▶ _YOUR GOAL_
Copy out the garden wildlife thread below word for word, from its title through the final post header, without the data that follows it.

─── READING PASSAGE ───

# What's in your garden?



## cat001 (Apr 12, 2008)

I thought it would be nice to make a thread where we could all contribute some pictures of various wildlife that pops up in our gardens now the weathers warming up...

Having 2 cats that are spending more and more time in the garden with the warm weather I don't really get a lot of birds visiting lol, but do get lots of insects! 

Firstly a woodlouce









A Crab Spider









A Rabbit Hutch Spider









And one more from me, a Hoverfly









Will keep my eye out for more bugs in the garden


----------



## Kinjilabs (Apr 15, 2009)

cat001 said:


> I thought it would be nice to make a thread where we could all contribute some pictures of various wildlife that pops up in our gardens now the weathers warming up...
> 
> Having 2 cats that are spending more and more time in the garden with the warm weather I don't really get a lot of birds visiting lol, but do get lots of insects!
> 
> ...


Not so much the garden but this little thing gets in the house


----------



## lymorelynn (Oct 4, 2008)

No pictures as it took me totally by surprise - sitting out on the patio this evening when a fox calmly trotted out from the side of the house, past me, past my cat, who was out with me on her harness and up the garden to the field behind  Mai Tai went mad trying to chase after him but i don't think the fox could have cared less :lol:


----------



## cat001 (Apr 12, 2008)

Kinjilabs said:


> Not so much the garden but this little thing gets in the house
> View attachment 45341


We get loads of woodlice in the house, little pests they are


----------



## cat001 (Apr 12, 2008)

─── INPUT DATA ───

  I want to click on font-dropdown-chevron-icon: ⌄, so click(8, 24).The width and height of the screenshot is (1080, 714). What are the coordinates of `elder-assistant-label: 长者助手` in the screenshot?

───
─── INPUT DATA ───

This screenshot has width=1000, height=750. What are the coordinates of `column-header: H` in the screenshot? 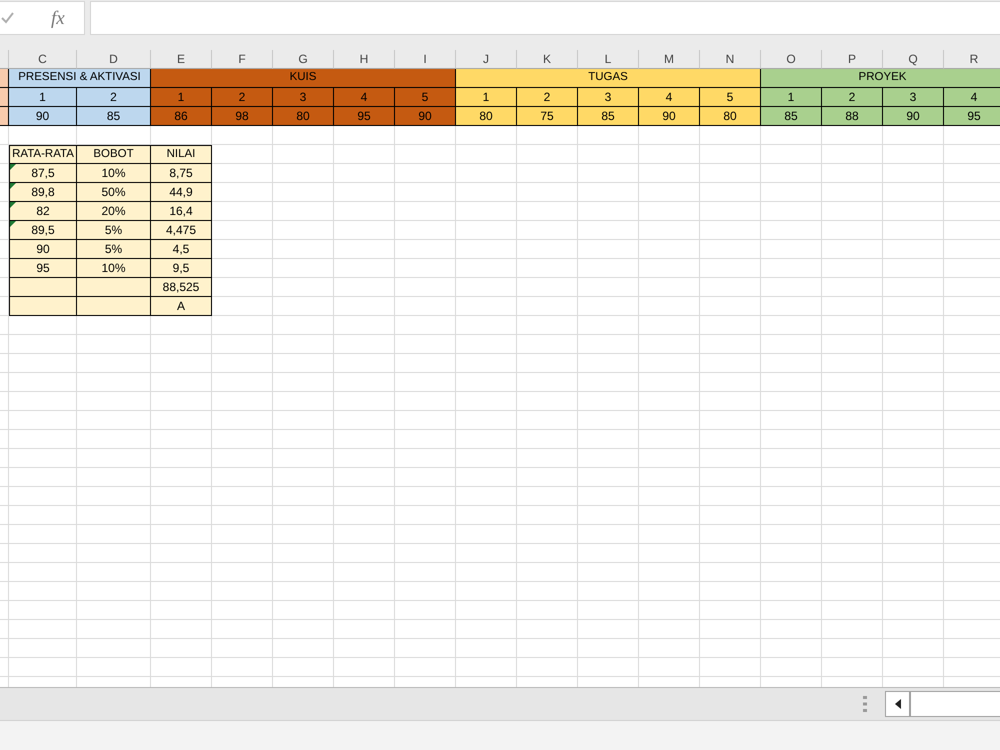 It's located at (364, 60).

───

▶ _TASK SOLUTION_
# What's in your garden?



## cat001 (Apr 12, 2008)

I thought it would be nice to make a thread where we could all contribute some pictures of various wildlife that pops up in our gardens now the weathers warming up...

Having 2 cats that are spending more and more time in the garden with the warm weather I don't really get a lot of birds visiting lol, but do get lots of insects! 

Firstly a woodlouce









A Crab Spider









A Rabbit Hutch Spider









And one more from me, a Hoverfly









Will keep my eye out for more bugs in the garden


----------



## Kinjilabs (Apr 15, 2009)

cat001 said:


> I thought it would be nice to make a thread where we could all contribute some pictures of various wildlife that pops up in our gardens now the weathers warming up...
> 
> Having 2 cats that are spending more and more time in the garden with the warm weather I don't really get a lot of birds visiting lol, but do get lots of insects!
> 
> ...


Not so much the garden but this little thing gets in the house


----------



## lymorelynn (Oct 4, 2008)

No pictures as it took me totally by surprise - sitting out on the patio this evening when a fox calmly trotted out from the side of the house, past me, past my cat, who was out with me on her harness and up the garden to the field behind  Mai Tai went mad trying to chase after him but i don't think the fox could have cared less :lol:


----------



## cat001 (Apr 12, 2008)

Kinjilabs said:


> Not so much the garden but this little thing gets in the house
> View attachment 45341


We get loads of woodlice in the house, little pests they are


----------



## cat001 (Apr 12, 2008)